→ **Activity**: Set down all of the records below exactly, please, omitting the images.

(Collected data)
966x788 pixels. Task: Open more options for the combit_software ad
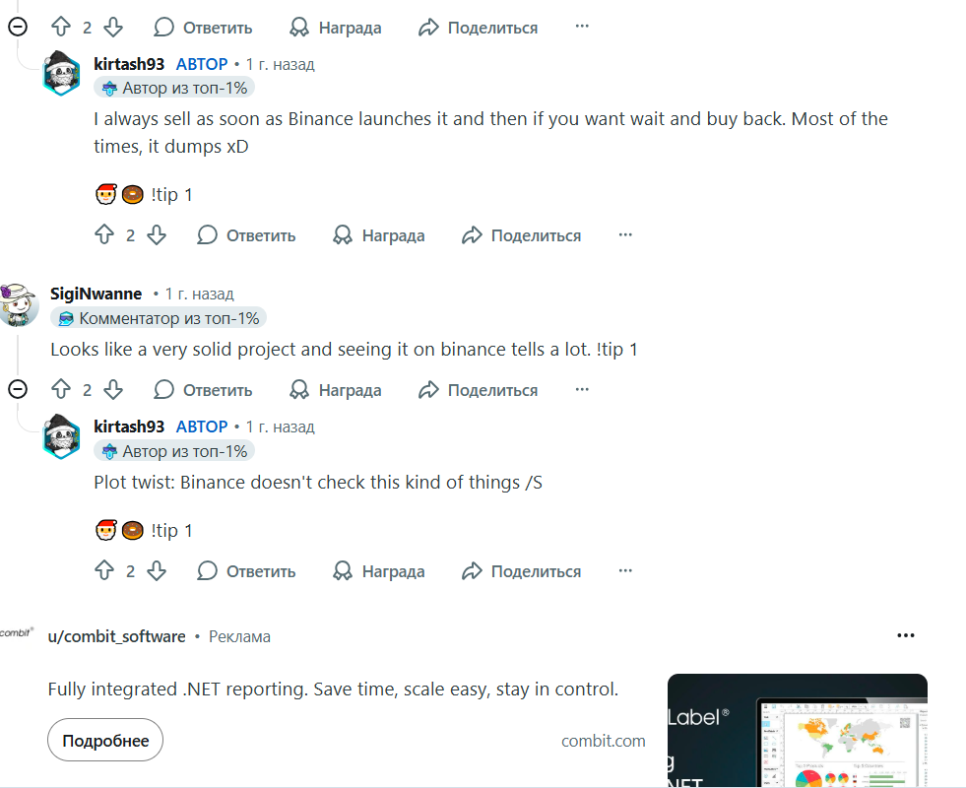tap(906, 635)
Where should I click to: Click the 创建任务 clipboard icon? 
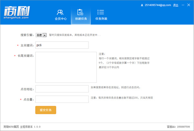click(x=81, y=12)
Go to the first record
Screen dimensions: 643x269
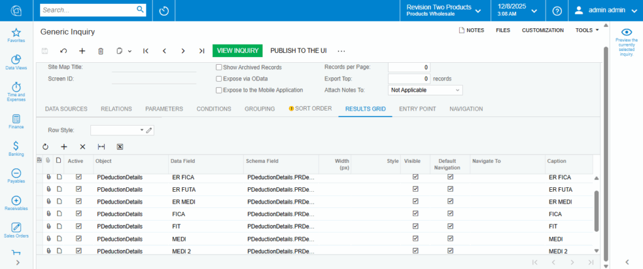[146, 51]
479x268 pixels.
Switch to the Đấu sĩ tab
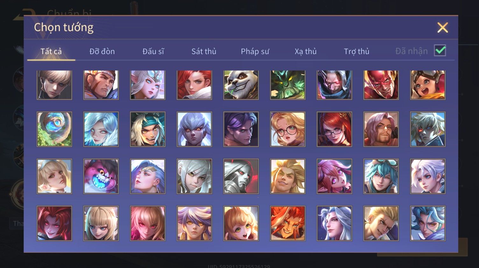153,51
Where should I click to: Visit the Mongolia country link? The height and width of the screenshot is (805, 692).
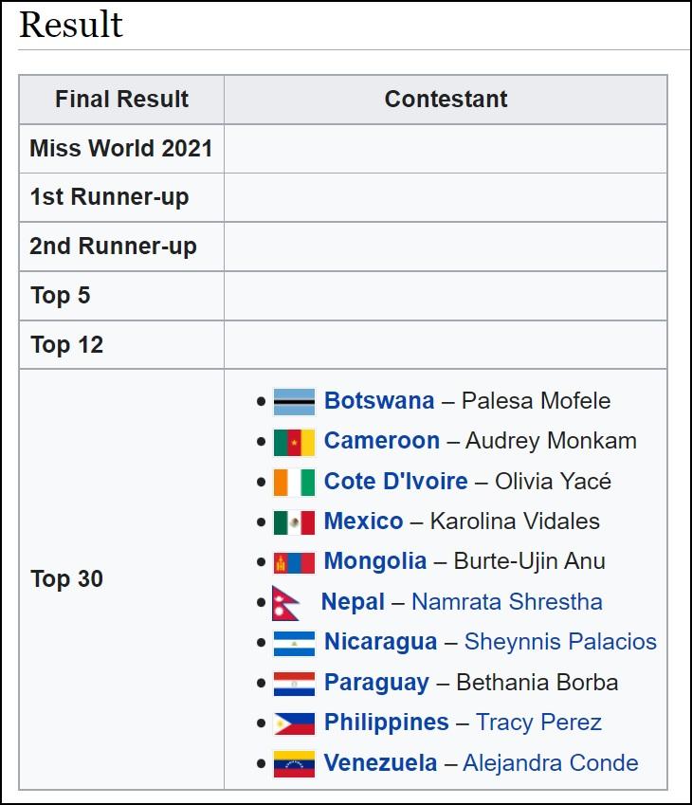click(x=375, y=561)
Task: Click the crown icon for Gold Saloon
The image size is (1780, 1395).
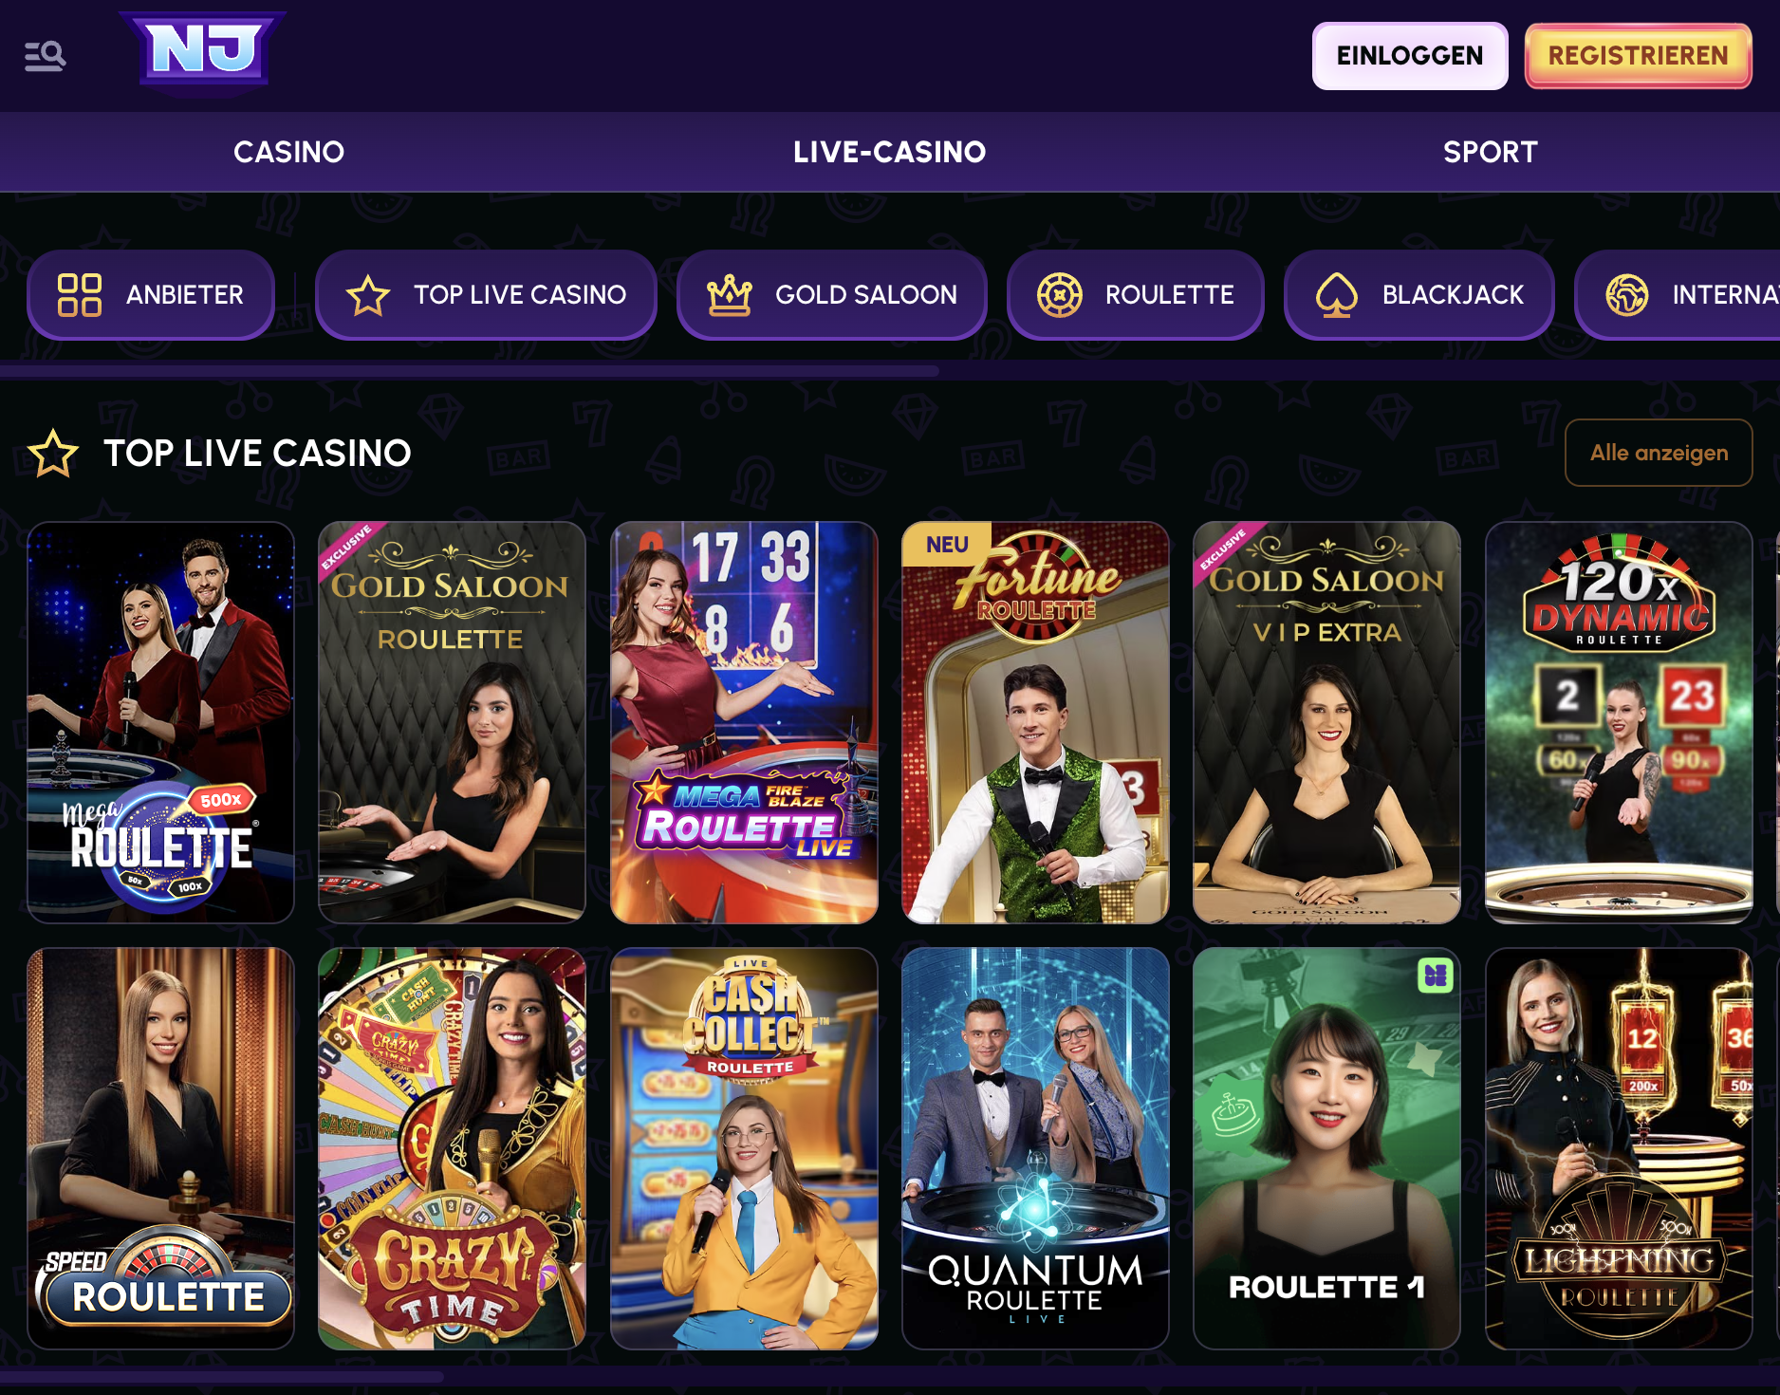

→ **Task response**:
966x788 pixels. Task: Open more options for the combit_software ad
tap(906, 635)
Where should I click to: Click the 创建任务 clipboard icon? 
click(x=81, y=12)
Go to the first record
Screen dimensions: 643x269
[146, 51]
479x268 pixels.
Switch to the Đấu sĩ tab
153,51
Where should I click to: Visit the Mongolia country link? The height and width of the screenshot is (805, 692).
click(x=375, y=561)
Task: Click the crown icon for Gold Saloon
The image size is (1780, 1395).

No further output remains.